そこで、本件補正1が適法なものであるか否かについて検討する。

請求項1は、本件補正前、
「ナビゲーション情報を格納するためのナビゲーション領域を更に備え、前記ナビゲーション情報は、それぞれ前記複数の再生経路の1つに関連付けられた複数のマップを含み、前記複数のマップのそれぞれは、それらマップのそれぞれに関連付けられた前記複数の再生経路のビデオデータのための位置情報を提供する」
としていたものを、
「プログラムチェーン情報を格納するためのナビゲーション領域を更に備え、前記プログラムチェーン情報は、少なくとも1つのプログラム情報と少なくとも2つのセル情報を含み、少なくとも2つのセル情報のそれぞれは、前記複数の再生経路の1つに関連付けられた複数のマップを含み、前記複数のマップのそれぞれは、それらマップのそれぞれに関連付けられた前記複数の再生経路のビデオデータのための位置情報を提供する」
と、上記下線部を補正するものである。
上記「ナビゲーション情報」については、「図4ないし7は、前述した図3のような形態でマルチチャネルストリームを記録する時生成記録されるナビゲーション情報の構成例を図示したものである」(【0023】)と本願明細書に記載されている。そして、図4ないし図7のうち図5および図6は各々、図4中の「PG_TY」「C_TY」をより詳細に説明にする為の図であり(【0025】【0028】)、「プログラム情報とセル情報はプログラムチェーン情報に、タイムマップとタイムマップ情報は記録集合体情報に挿入される」(【0021】)というもので、他方「ナビゲーション情報」は、プログラム情報とセル情報とを含むプログラムチェーン情報PGCI(図4)と、タイムマップとタイムマップ情報とを含む記録集合体情報HOBI(図7)とを組み合わせて形成されると認められる。また前記HOBIは、前記PGCI内のセル情報CIに含めて記録された記録集合体情報サーチポインタ番号情報HOBI_SRPNによって相互に連結される(【0031】)もので、前記PGCI及びHOBIは、各々択一的な要素ではなく、直列的に組み合わさる事によってナビゲーション情報を構成する要素群であると認められる。
とすれば、請求項1についての補正は、補正前の「ナビゲーション情報」に係る構成のうち前記HOBIに対応する発明特定事項、すなわち他の事項と直列的に組み合わさる事項、を削除するものであるから、補正前の請求項1に記載された発明を減縮するものとは言えない。
そして、「誤記の訂正」及び「拒絶理由通知に係る拒絶の理由に示す事項についてするところの明りょうでない記載の釈明」を目的とするものでもない事は明らかである。

3.本件補正1についてのむすび

以上のとおりであるから、本件補正1は、平成18年改正前特許法第17条の2第4項の各号に掲げる事項のいずれにも該当するものでなく、特許法第159条第1項において読み替えて準用する同法第53条第1項の規定により却下すべきものである。
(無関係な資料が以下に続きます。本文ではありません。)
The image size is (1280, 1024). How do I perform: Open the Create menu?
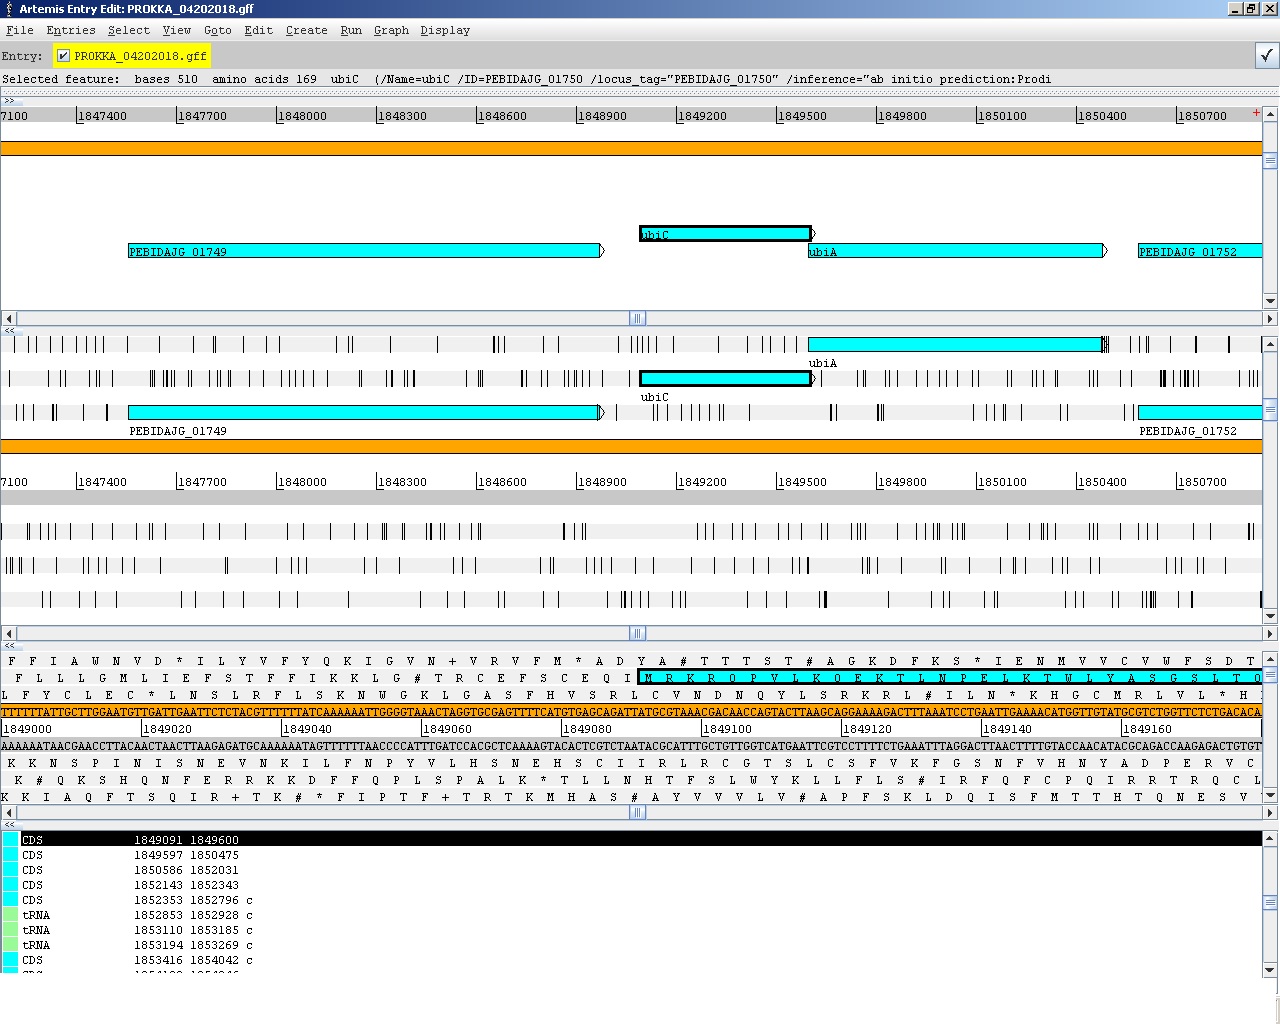coord(306,30)
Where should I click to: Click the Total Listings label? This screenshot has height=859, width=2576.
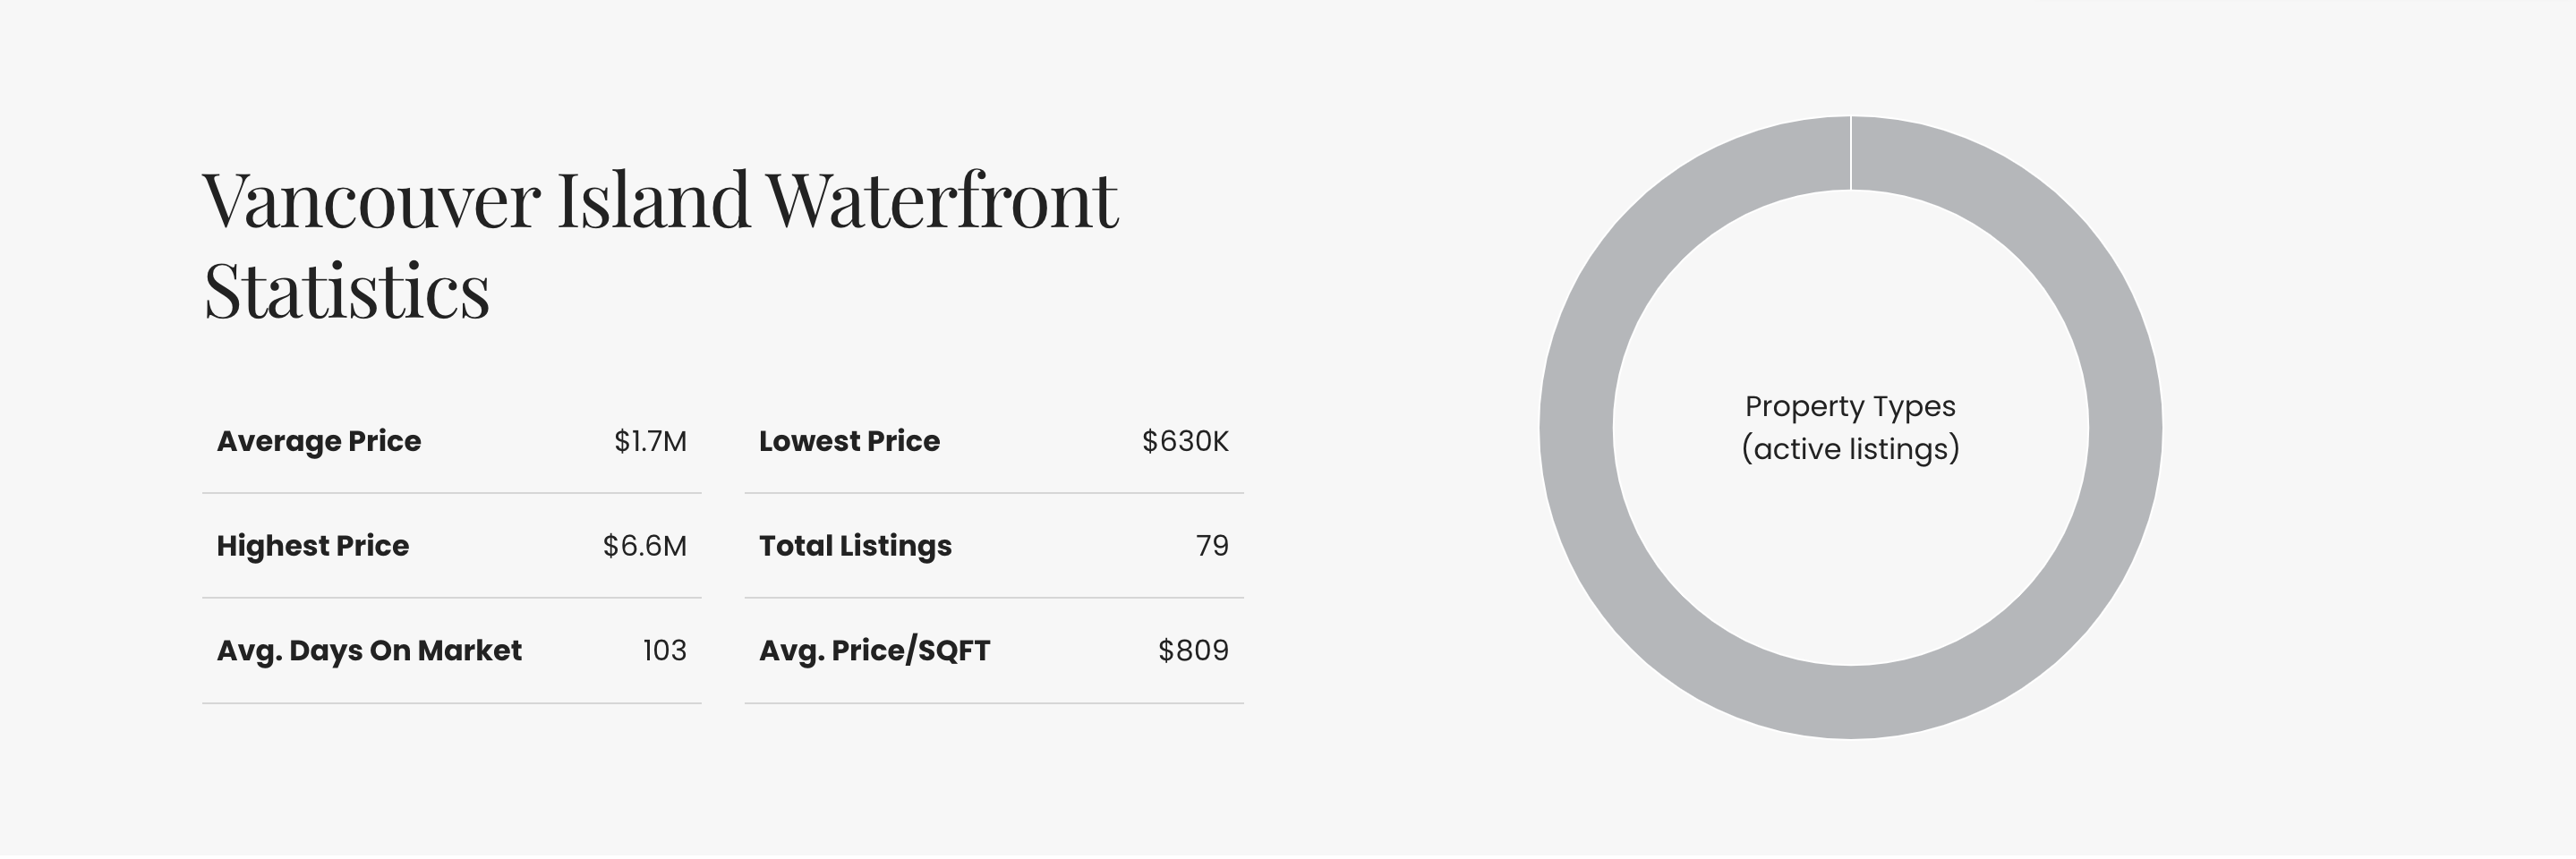pyautogui.click(x=855, y=546)
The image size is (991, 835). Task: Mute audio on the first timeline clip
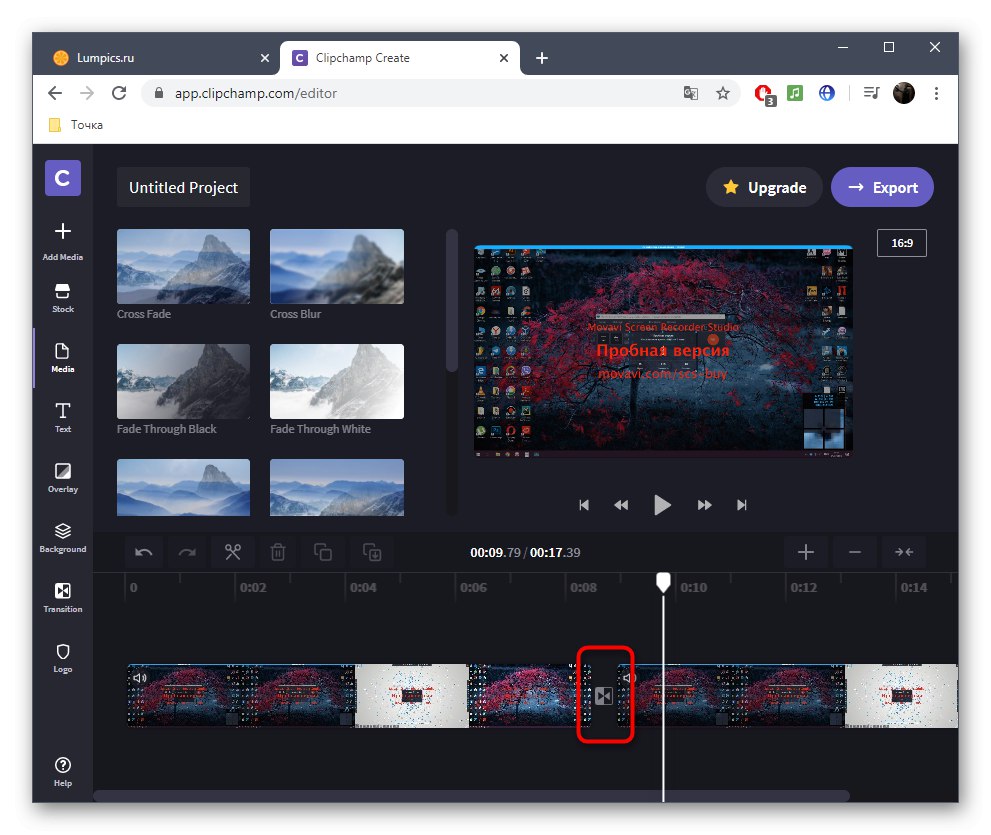coord(140,677)
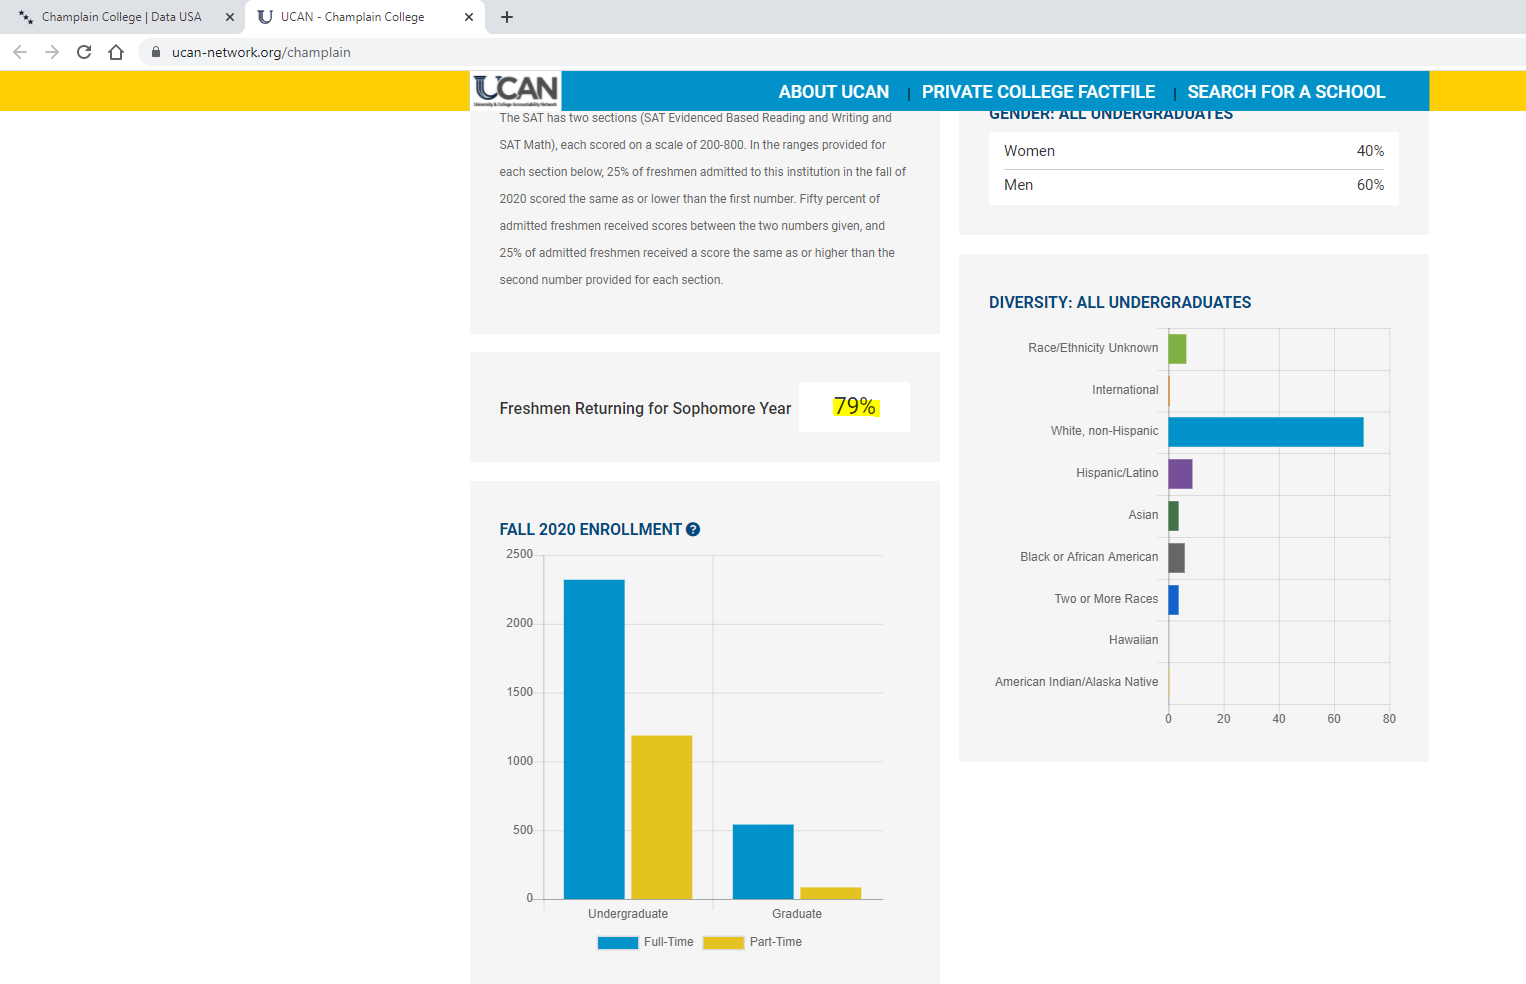Click the UCAN logo in header
The height and width of the screenshot is (984, 1526).
pyautogui.click(x=516, y=91)
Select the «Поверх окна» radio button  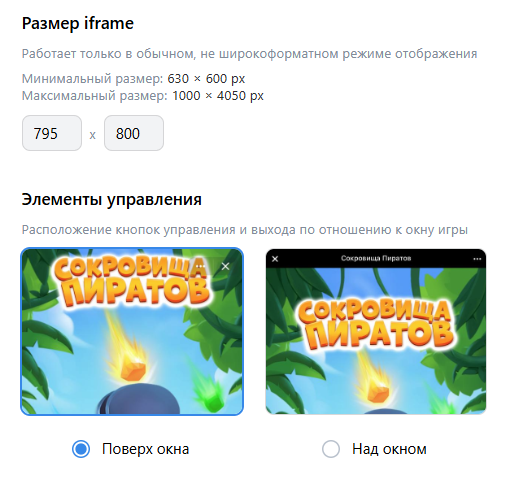[81, 449]
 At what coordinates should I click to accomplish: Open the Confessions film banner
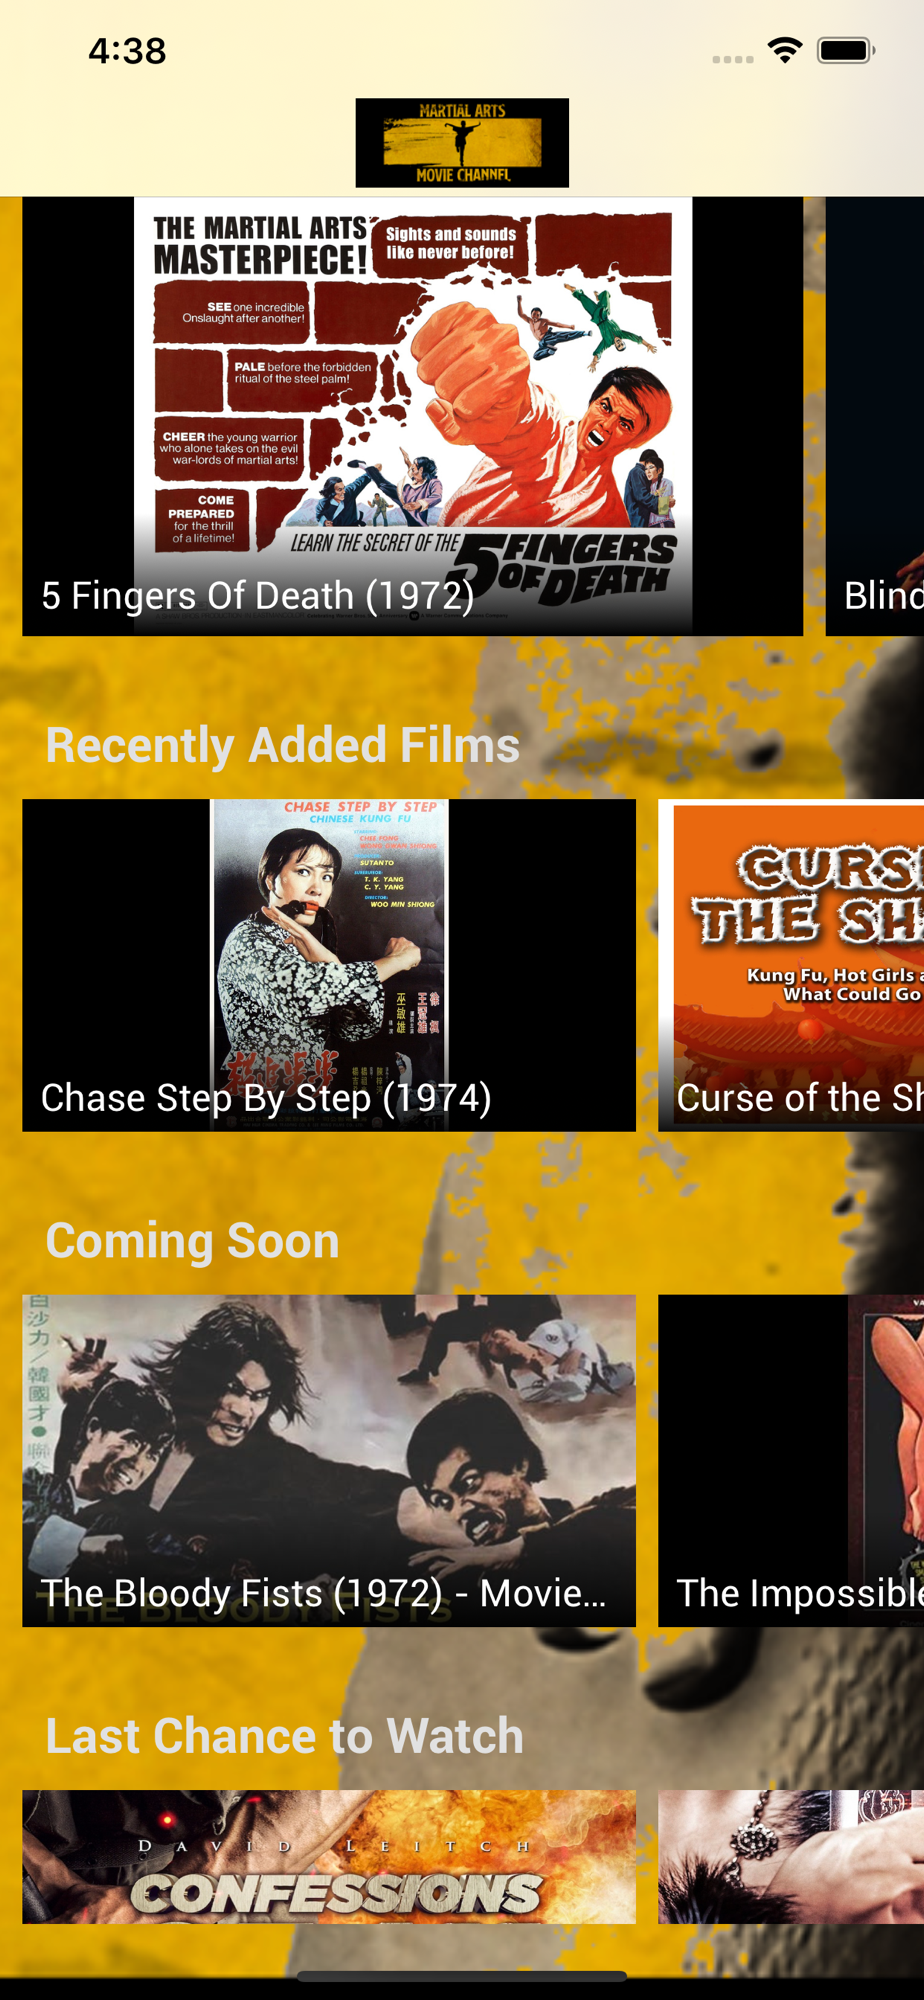(x=329, y=1857)
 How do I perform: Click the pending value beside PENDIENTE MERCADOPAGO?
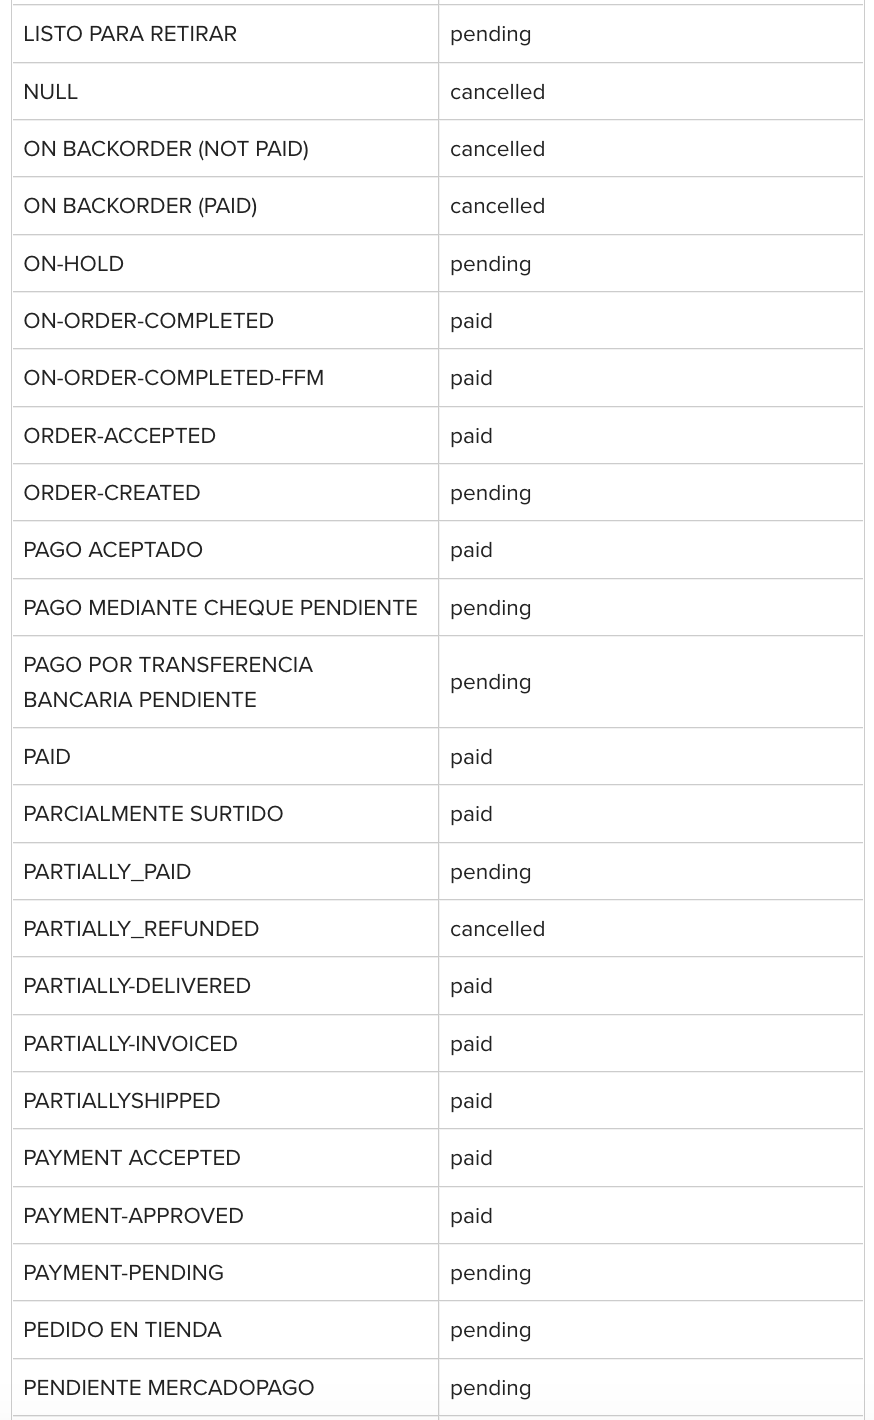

第3 平成17年5月30日付けの手続補正についての補正却下の決定

[補正却下の決定の結論]

平成17年5月30日付けの手続補正を却下する。

[理由]

1.本件補正2

本件補正1は上記第2のとおり却下された。次に平成17年5月30日付けの手続補正(以下「本件補正2」という。)は、特許請求の範囲について補正をするもので、上記第2[理由]1.本件補正1の補正前(平成16年9月22日付け手続補正書参照。)に記載していたものを、
「【請求項1】複数のチャネルである複数の再生経路を表す少なくともビデオデータの再生を管理するためのデータ構造が記録された記録媒体であって、
少なくともビデオデータからなる伝送ストリームを格納するためのデータ領域を備え、
前記伝送ストリームは、複数の伝送パケットに分割され、前記複数の伝送パケットはそれぞれ、前記複数の再生経路のうちいずれか1つに関連付けられ、
前記複数の再生経路のそれぞれ1つに関連付けられた複数の伝送パケットは、複数のデータブロックにグループ分けされ、前記データブロックごとに互いにインターリーブされているとともに、前記各再生経路を指示する第1ナビゲーションユニット、前記複数の第1ナビゲーションユニットを含む第2ナビゲーションユニット、及び複数の第2ナビゲーションユニットを含む第3ナビゲーションユニットから構成されるものの、
第3ナビゲーション内に構成された第2ナビゲーションユニットは、並んでいる順に再生され、
第2ナビゲーションユニット内の第1ナビゲーションユニットは、複数の第1ナビゲーションユニットのうちいずれか1つが選択再生される特徴を有するナビゲーション情報、及び前記それぞれの再生経路のビデオデータのための位置情報を提供するためのマップ情報を提供するためのナビゲーション領域をさらに備えることを特徴とする記録媒体。
【請求項2】前記第1ナビゲーションユニットはセル情報CIであり、前記第2ナビゲーションユニットはプログラム情報PGであり、そして、前記第3ナビゲーションユニットはプログラムチェーン情報PGCであることを特徴とする請求項1に記載の記録媒体。」
と補正しようとするものである。

2.補正の適否

そこで、本件補正2が適法なものであるか否かについて検討する。
請求項1は、本件補正前
「ナビゲーション情報を格納するためのナビゲーション領域を更に備え、前記ナビゲーション情報は、それぞれ前記複数の再生経路の1つに関連付けられた複数のマップを含み、前記複数のマップのそれぞれは、それらマップのそれぞれに関連付けられた前記複数の再生経路のビデオデータのための位置情報を提供する」
としていたものを、
「前記各再生経路を指示する第1ナビゲーションユニット、前記複数の第1ナビゲーションユニットを含む第2ナビゲーションユニット、及び複数の第2ナビゲーションユニットを含む第3ナビゲーションユニットから構成されるものの、
第3ナビゲーション内に構成された第2ナビゲーションユニットは、並んでいる順に再生され、
第2ナビゲーションユニット内の第1ナビゲーションユニットは、複数の第1ナビゲーションユニットのうちいずれか1つが選択再生される特徴を有するナビゲーション情報、及び前記それぞれの再生経路のビデオデータのための位置情報を提供するためのマップ情報を提供するためのナビゲーション領域をさらに備える」
と、上記下線部を補正しようとするものである。
上記補正において、少なくとも再生経路を指示するとする「第1ナビゲーションユニット」「第2ナビゲーションユニット」「第3ナビゲーションユニット」との構成要件はいずれも、出願当初の明細書乃至図面に記載がない。
そして、請求人は上記補正の根拠を明確にしていない。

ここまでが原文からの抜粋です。